Oh please. His administration threw out 60 ambassadors in response to this very incident, and this is hardly the first instance of them acting against Russian interests. This paranoid Manchurian Candidate stuff needs to die already.

https://www.lrb.co.uk/v40/n01/jackson-lears/what-we-dont-tal...


Except he didn’t. He told russia to replace their 60 diplomats. That’s pretty much ,in relation, the equivalent of a threat to bitch slap you.


https://www.nytimes.com/2018/03/26/world/europe/trump-russia...

> Trump and Western Allies Expel Scores of Russians in Sweeping Rebuke Over U.K. Poisoning

> WASHINGTON — President Trump ordered the expulsion of 60 Russians from the United States on Monday, adding to a growing cascade of similar actions taken by western allies in response to Russia’s alleged poisoning of a former Russian spy in Britain.

> [...]

> On March 15, the Trump administration imposed sanctions on a series of Russian organizations and individuals for interference in the 2016 presidential election and other “malicious cyberattacks,” its most significant action against Moscow until Monday.

> [...]

> Mr. Trump has said that, despite its denials, Russia was likely behind it. “It looks like it,” he told reporters in the Oval Office on March 15, adding that he had spoken with Prime Minister Theresa May of Britain.
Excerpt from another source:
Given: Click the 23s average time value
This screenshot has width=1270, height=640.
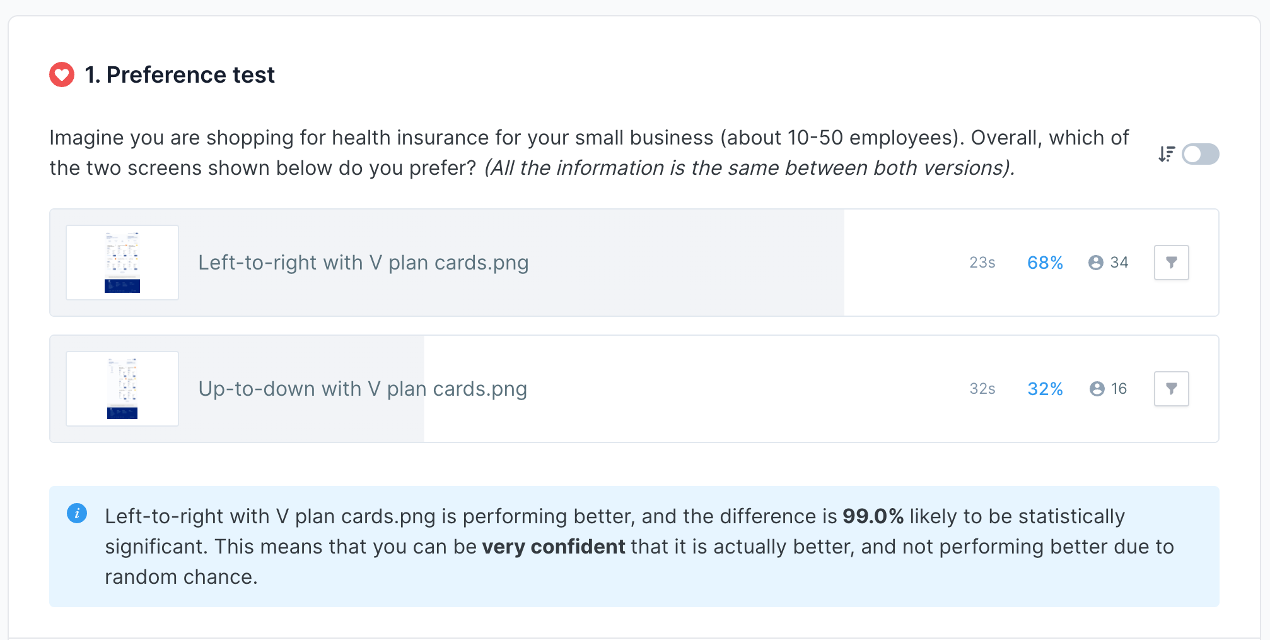Looking at the screenshot, I should [x=982, y=263].
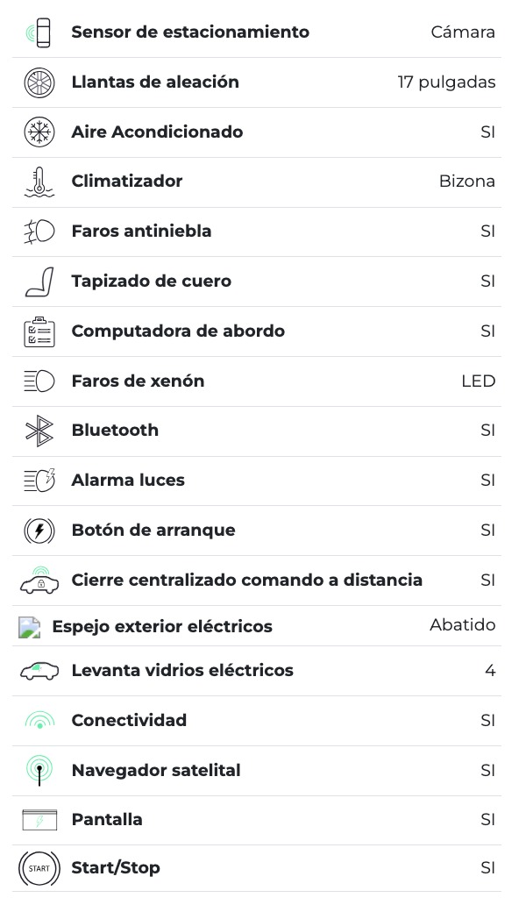Click the leather seat icon

[x=39, y=281]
You have to wonder how far Trump has to go before something he does is considered hostile to Russia. Does he have to nuke Saint Petersburg?



From this you infer that he is under the control of Putin? He is pro Russia no doubt, but I don't think that is what's being asserted by the media. I'd prefer they stick to facts, do you disagree?


He's "pro-Russia" in the sense that he seems to have some sort of admiration for Putin's tough-guy persona, but I can't see much other sense in which that's meaningfully true.


I agree, but unfortunately that minor inconvenience won't stop newspaper reporters from writing evidence free articles implying the contrary.